**Work instructions:** Your answer should repeat exactly the lines from the one holding "The width and" through the end of the data, and it should contain no pictures.

Exercise materials section start

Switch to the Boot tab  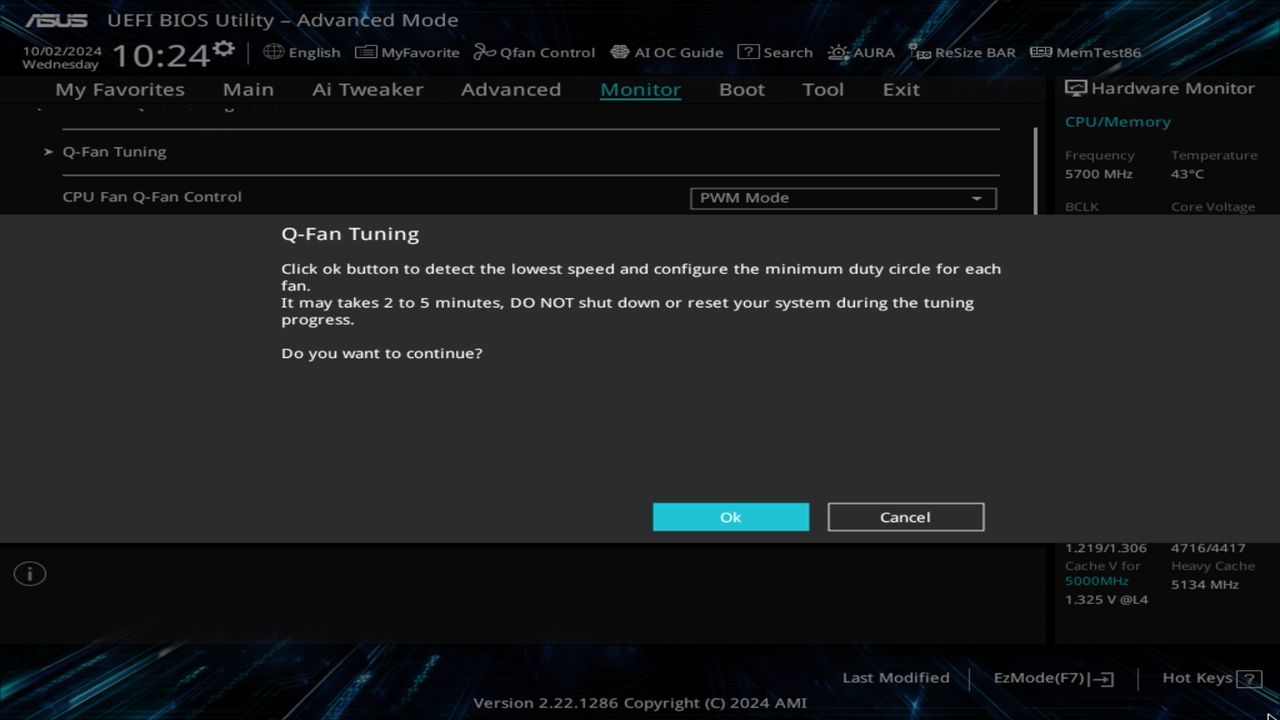point(741,89)
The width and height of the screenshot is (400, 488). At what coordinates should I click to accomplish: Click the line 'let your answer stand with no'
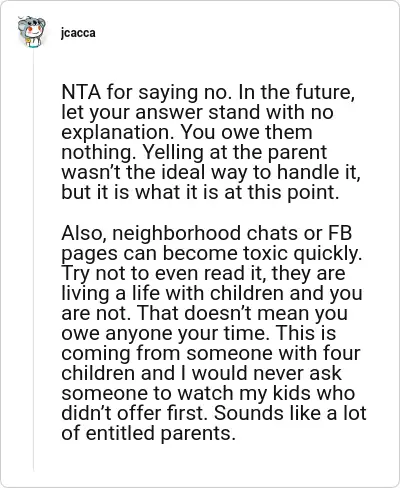197,112

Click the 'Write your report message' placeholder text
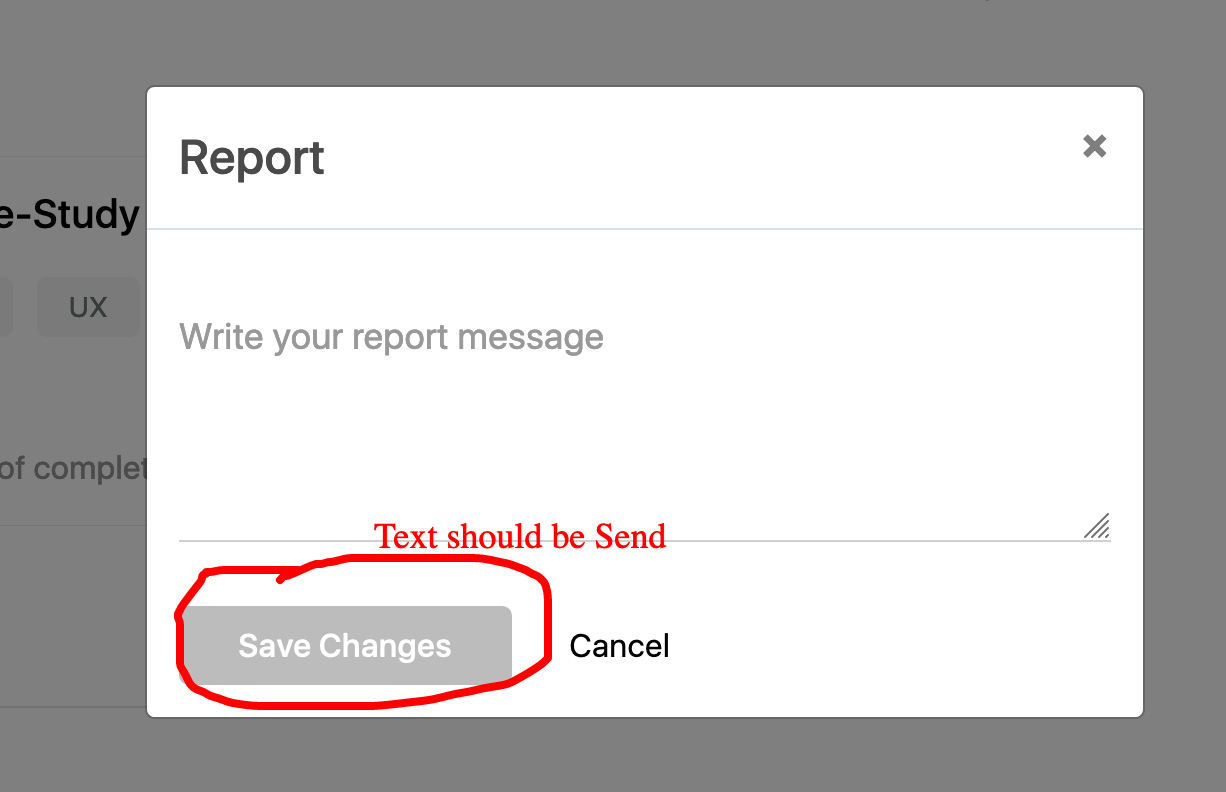coord(391,337)
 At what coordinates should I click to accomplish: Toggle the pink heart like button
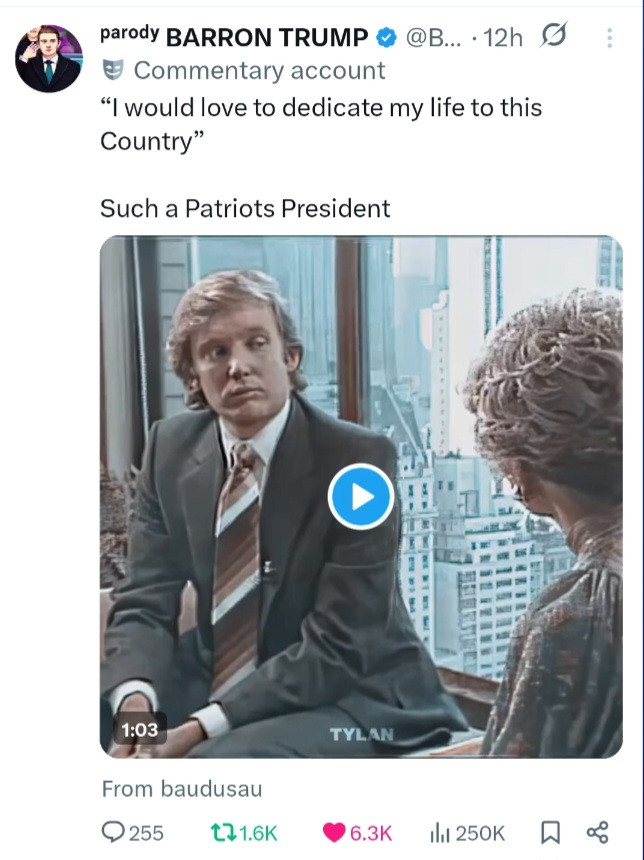[334, 832]
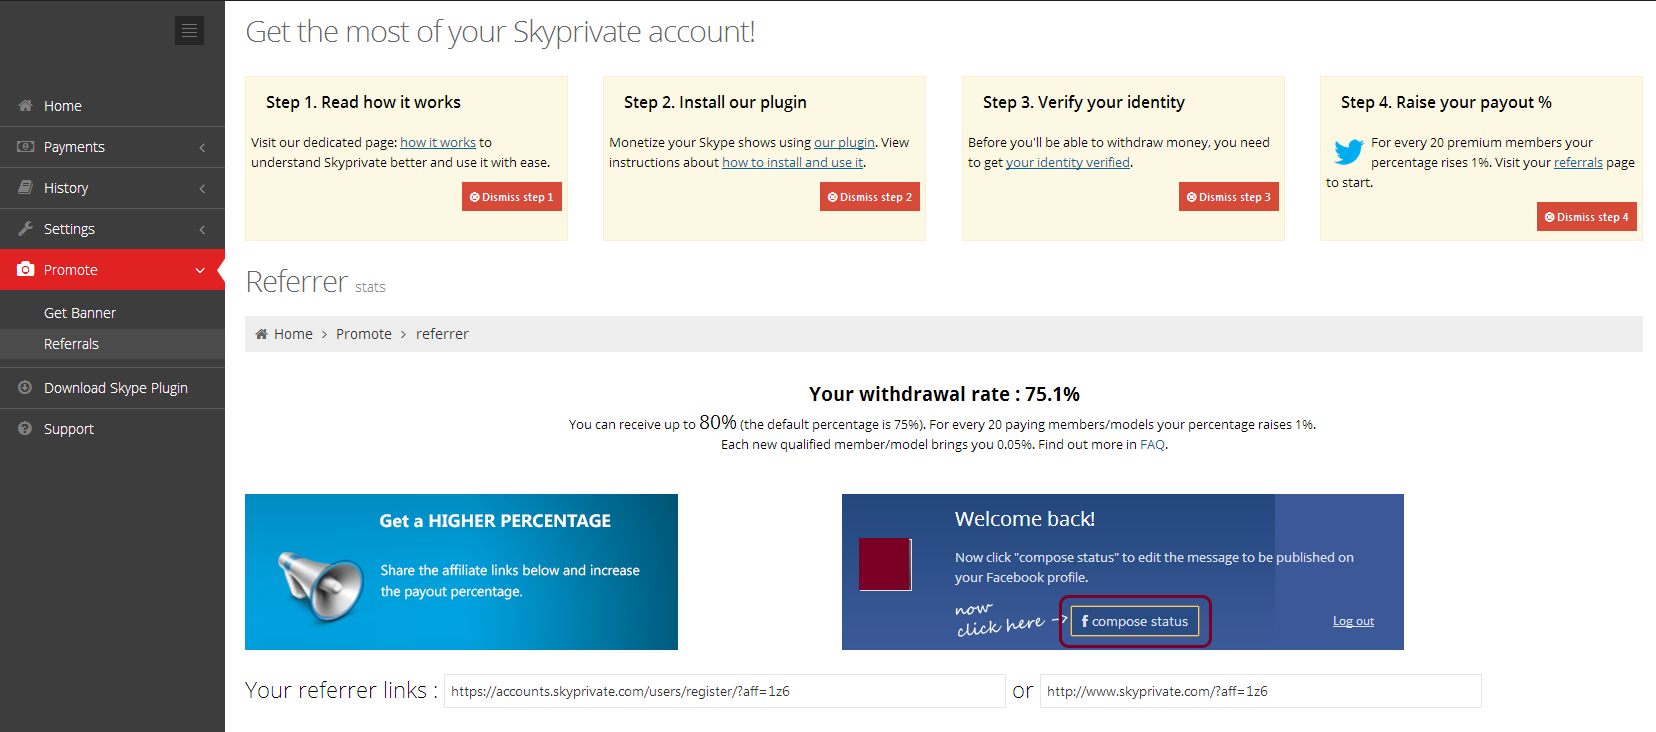Collapse the Promote menu chevron
This screenshot has width=1656, height=732.
coord(200,270)
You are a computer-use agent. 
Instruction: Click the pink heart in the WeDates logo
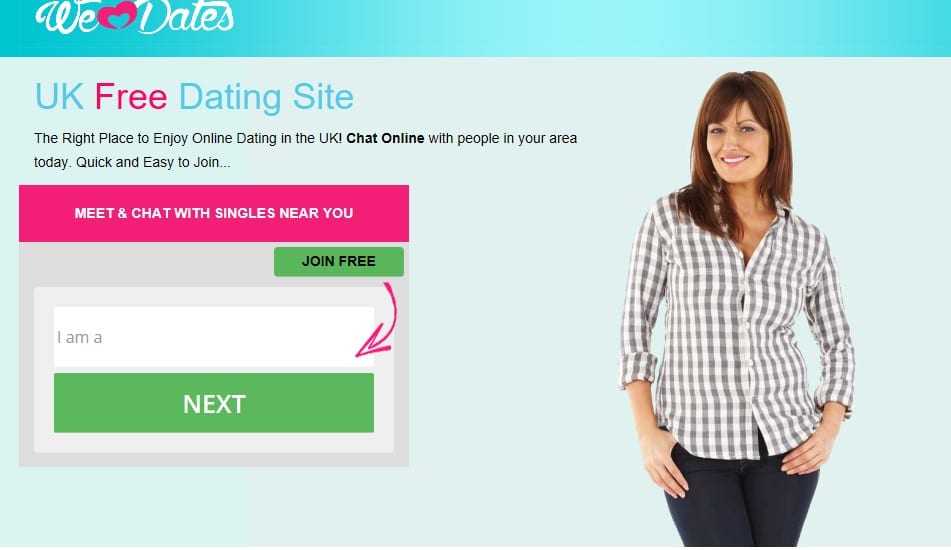[x=118, y=17]
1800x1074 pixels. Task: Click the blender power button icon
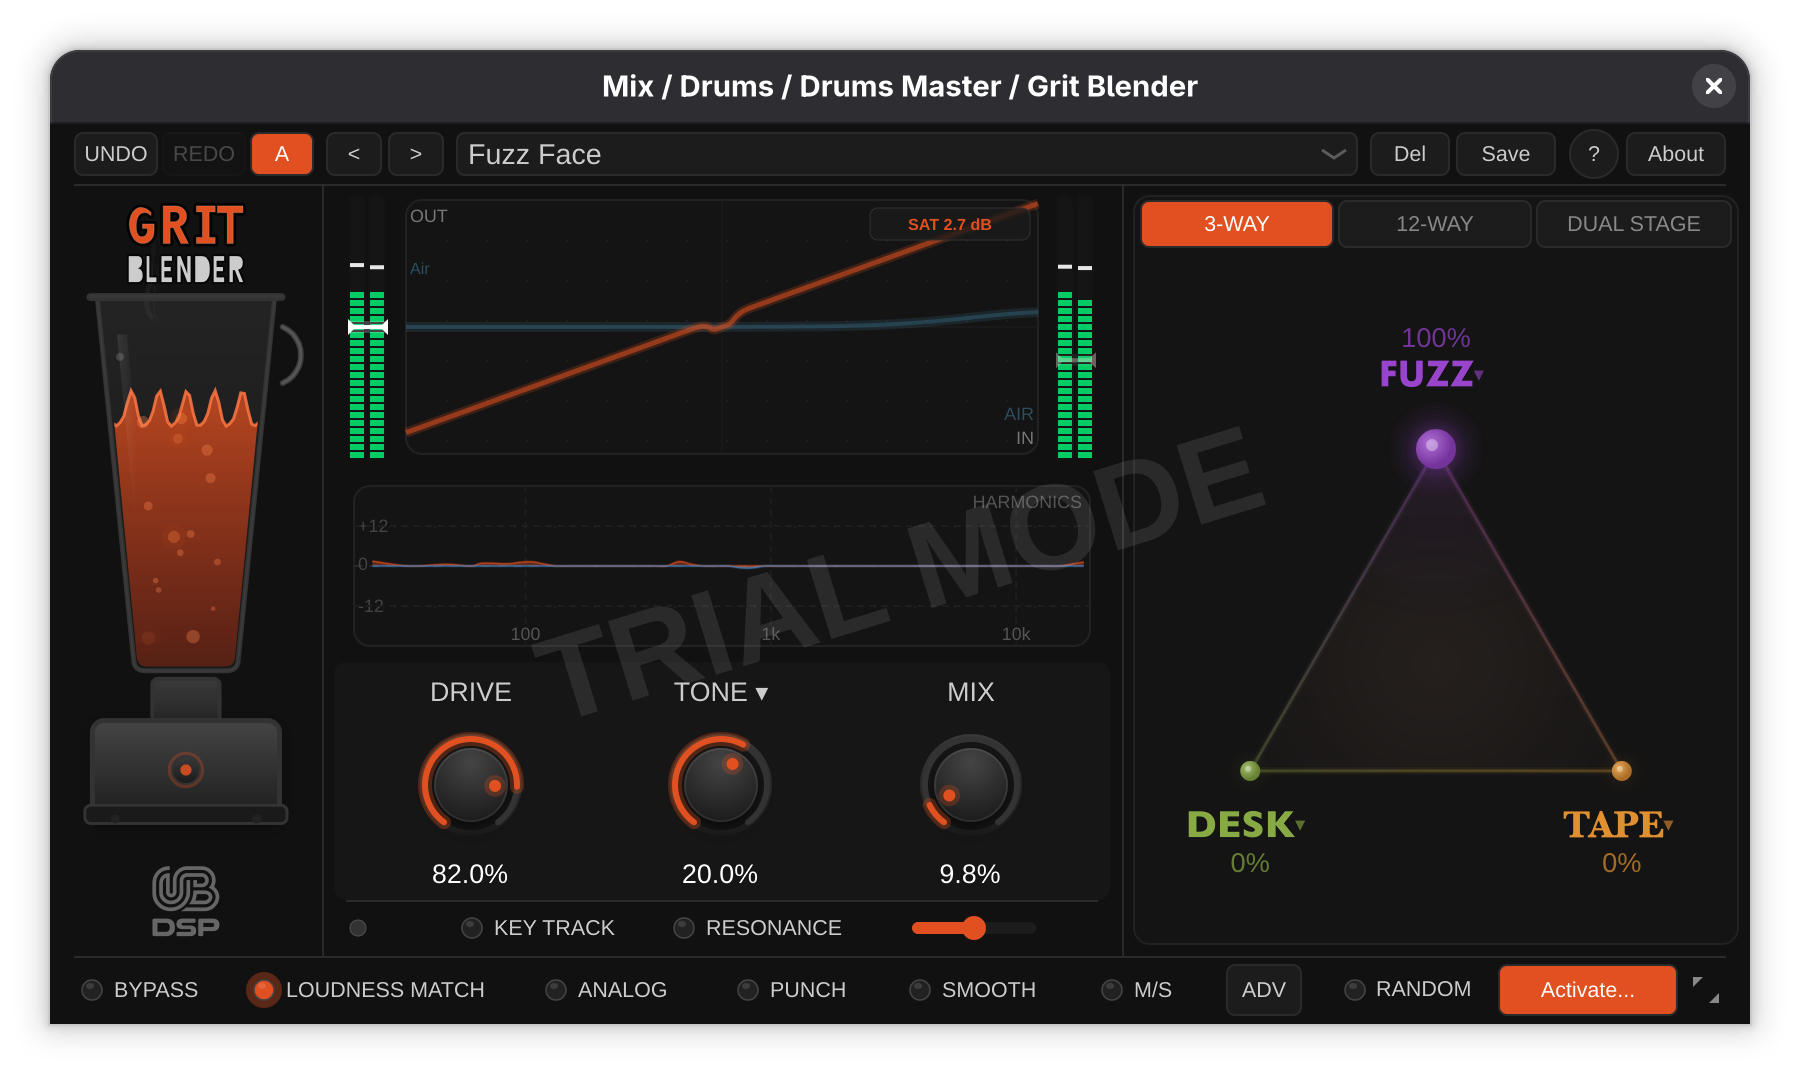(x=186, y=770)
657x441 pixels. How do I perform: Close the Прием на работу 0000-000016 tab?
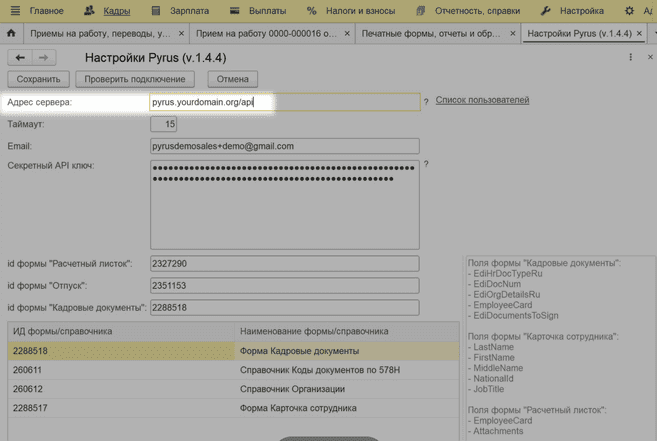pyautogui.click(x=347, y=34)
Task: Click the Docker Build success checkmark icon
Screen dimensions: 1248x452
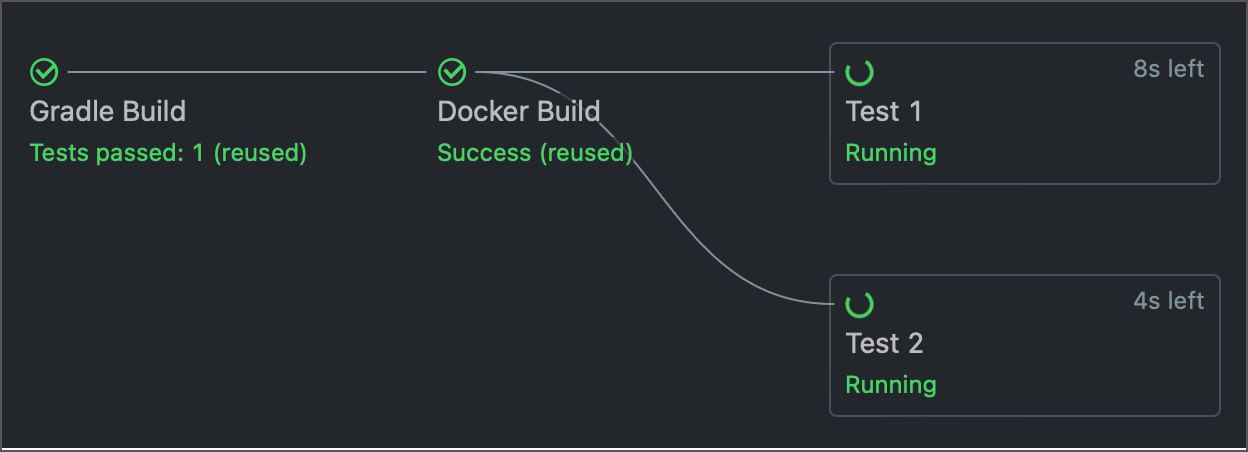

Exercise materials section end

**Result for this task:**
The width and height of the screenshot is (400, 488). At what coordinates should I click to accomplish: Click the line 'let your answer stand with no'
197,112

Click the 'Write your report message' placeholder text
coord(391,337)
 At what coordinates should I click to accomplish: Toggle the pink heart like button
[334, 832]
Collapse the Promote menu chevron
This screenshot has width=1656, height=732.
coord(200,270)
You are a computer-use agent. 
Instruction: Click the pink heart in the WeDates logo
[x=118, y=17]
1800x1074 pixels. Task: Click the blender power button icon
(x=186, y=770)
657x441 pixels. How do I perform: Close the Прием на работу 0000-000016 tab?
pyautogui.click(x=347, y=34)
Task: Click the Docker Build success checkmark icon
Screen dimensions: 1248x452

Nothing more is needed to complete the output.